Task inputs:
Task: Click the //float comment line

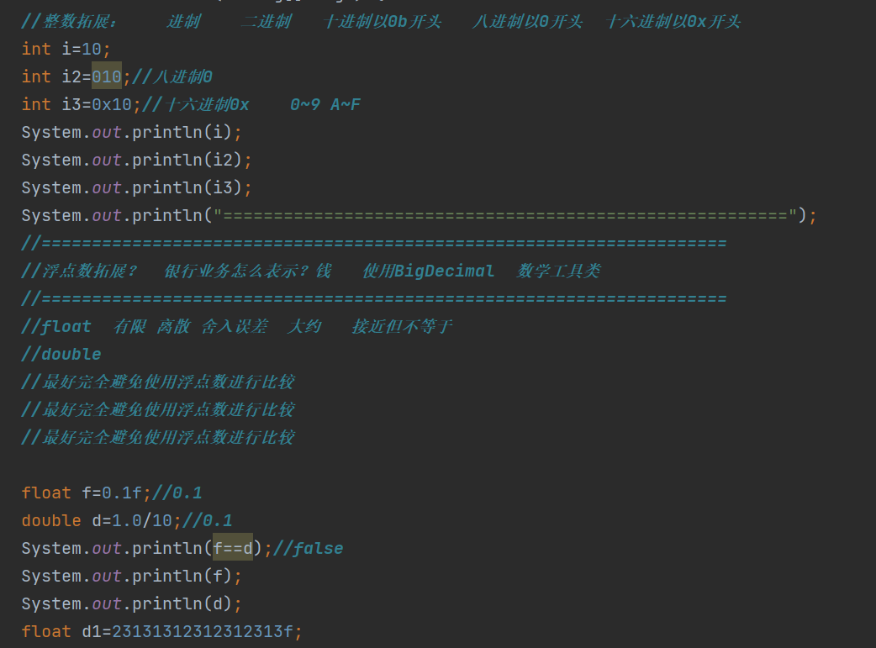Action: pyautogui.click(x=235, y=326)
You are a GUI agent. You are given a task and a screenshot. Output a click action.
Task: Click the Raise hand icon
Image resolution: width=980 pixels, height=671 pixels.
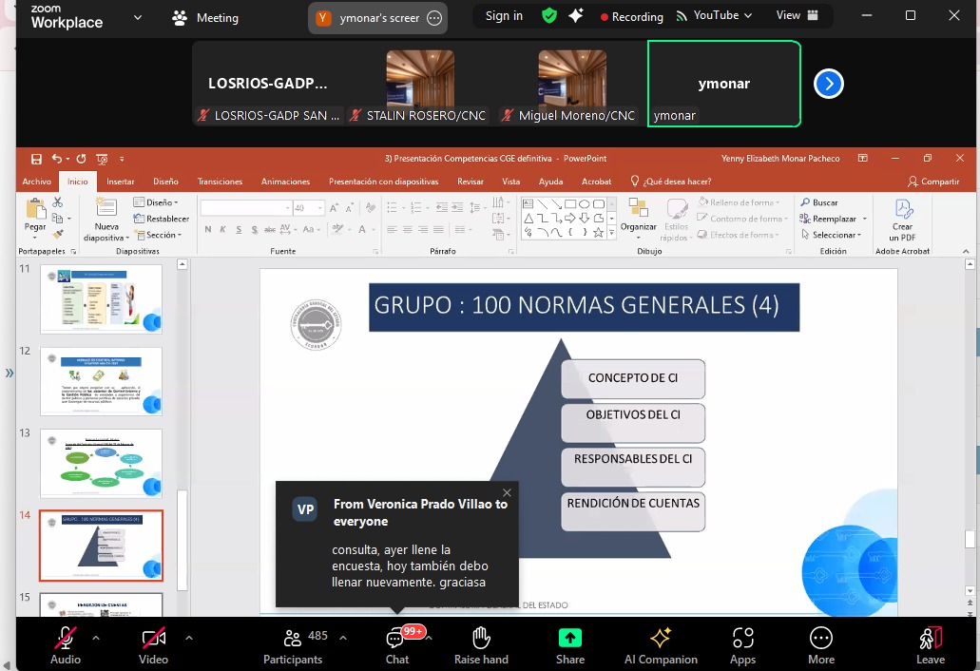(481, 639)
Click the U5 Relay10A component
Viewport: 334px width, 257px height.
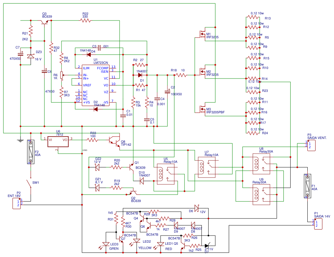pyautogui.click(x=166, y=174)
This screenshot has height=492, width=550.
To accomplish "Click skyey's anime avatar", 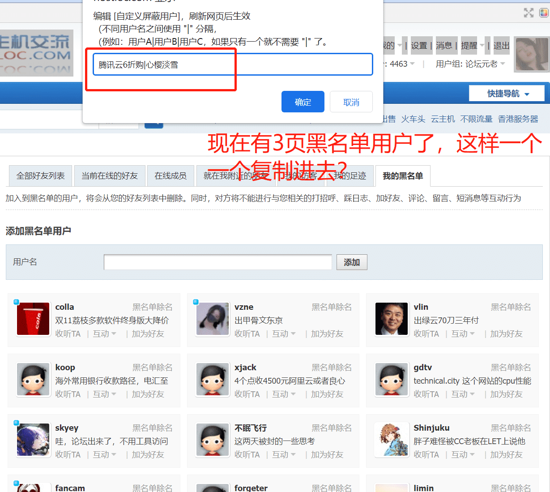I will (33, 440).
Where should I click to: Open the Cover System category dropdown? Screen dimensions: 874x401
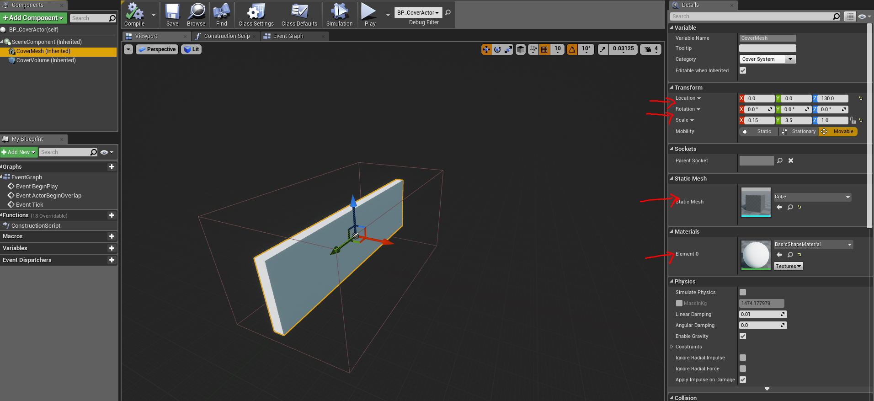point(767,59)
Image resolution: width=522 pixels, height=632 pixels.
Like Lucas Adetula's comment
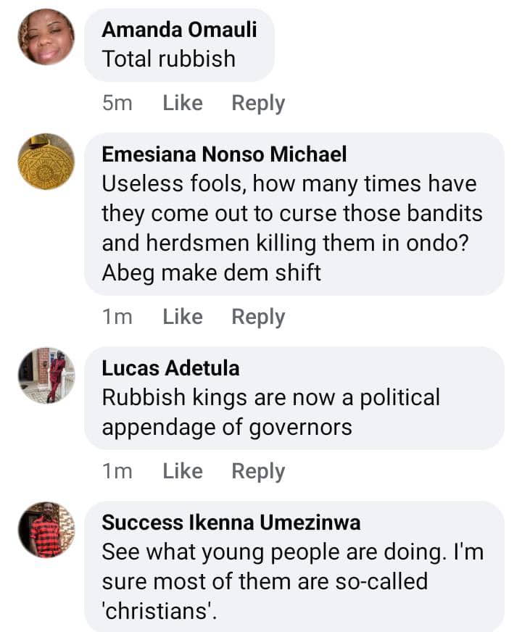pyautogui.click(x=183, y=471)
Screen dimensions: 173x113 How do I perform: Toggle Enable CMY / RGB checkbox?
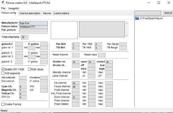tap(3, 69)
--
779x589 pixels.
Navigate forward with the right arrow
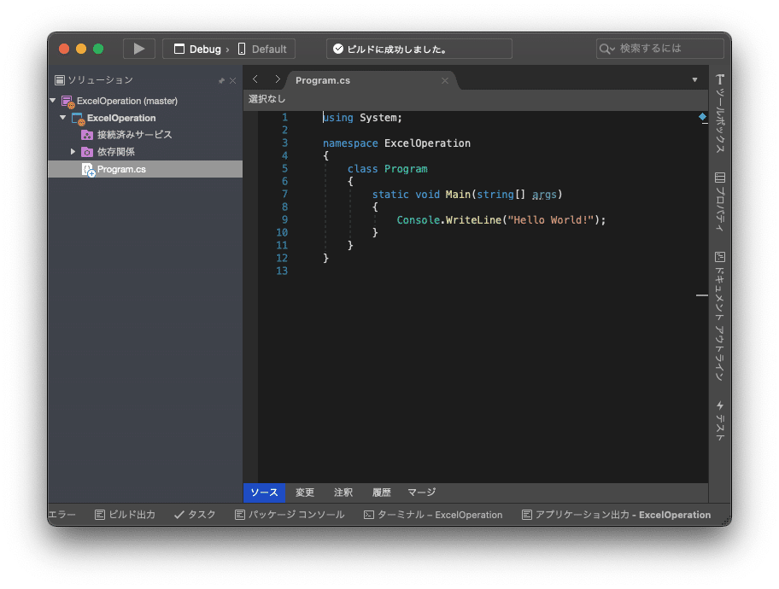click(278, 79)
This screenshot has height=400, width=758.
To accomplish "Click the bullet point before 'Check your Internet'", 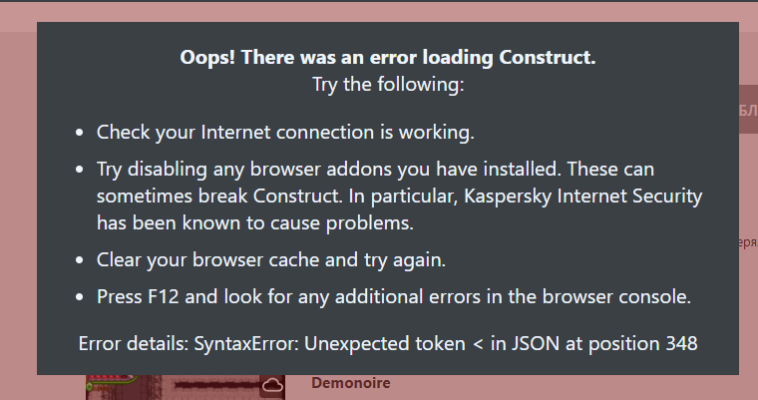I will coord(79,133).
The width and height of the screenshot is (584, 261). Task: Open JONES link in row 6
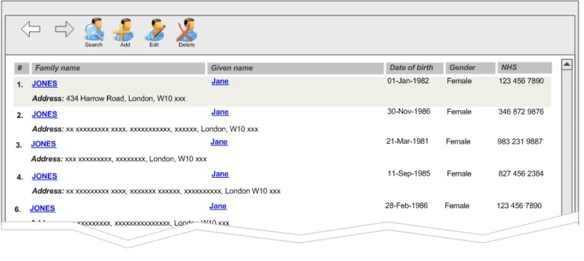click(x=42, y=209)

Task brief: Pull out every line of the records that includes the string "This".

Task response:
This screenshot has height=492, width=550.
This screenshot has height=400, width=758.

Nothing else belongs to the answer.